In the next lesson, we'll finally start building **machine learning models for text classification**! We'll use the vector representations we learned today and apply models like **Logistic Regression** and **Decision Trees** to classify text documents. Get ready to build your first text classifiers!

### Key Takeaways for Lesson #2 (for students):

*   **Text vectorization** is essential to use text data in machine learning.
*   **Bag of Words (BoW)** is a basic method that counts word frequencies.
*   **N-grams** extend BoW to capture some word order.
*   **TF-IDF** weights words by their importance in a document and corpus.
*   `CountVectorizer` and `TfidfVectorizer` in scikit-learn are used to implement these techniques.

### Resources for Lesson #2:

*   **Scikit-learn documentation on `CountVectorizer`:** [https://scikit-learn.org/stable/modules/generated/sklearn.feature_extraction.text.CountVectorizer.html](https://scikit-learn.org/stable/modules/generated/sklearn.feature_extraction.text.CountVectorizer.html)
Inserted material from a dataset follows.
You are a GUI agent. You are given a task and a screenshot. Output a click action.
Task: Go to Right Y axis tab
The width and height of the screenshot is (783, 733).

*   **Scikit-learn documentation on `TfidfVectorizer`:** [https://scikit-learn.org/stable/modules/generated/sklearn.feature_extraction.text.TfidfVectorizer.html](https://scikit-learn.org/stable/modules/generated/sklearn.feature_extraction.text.TfidfVectorizer.html)

### Additional Notes:

*   **Customization:**  Remember that `CountVectorizer` and `TfidfVectorizer` have many more parameters you can explore (e.g., `max_features`, custom tokenizers, etc.).  Check the scikit-learn documentation for details!

*   **Choosing Vectorizer:**  The "best" vectorizer often depends on your specific text data and task. Experimentation is key!  We'll see this in later lessons when we build models and compare performance with different vectorizers.

*   **Beyond TF-IDF:**  TF-IDF is a classic and effective technique, but there are more advanced vectorization methods, such as word embeddings (Word2Vec, GloVe, FastText), which we'll cover in later lessons. These methods capture semantic meaning and relationships between words in a richer way than BoW or TF-IDF.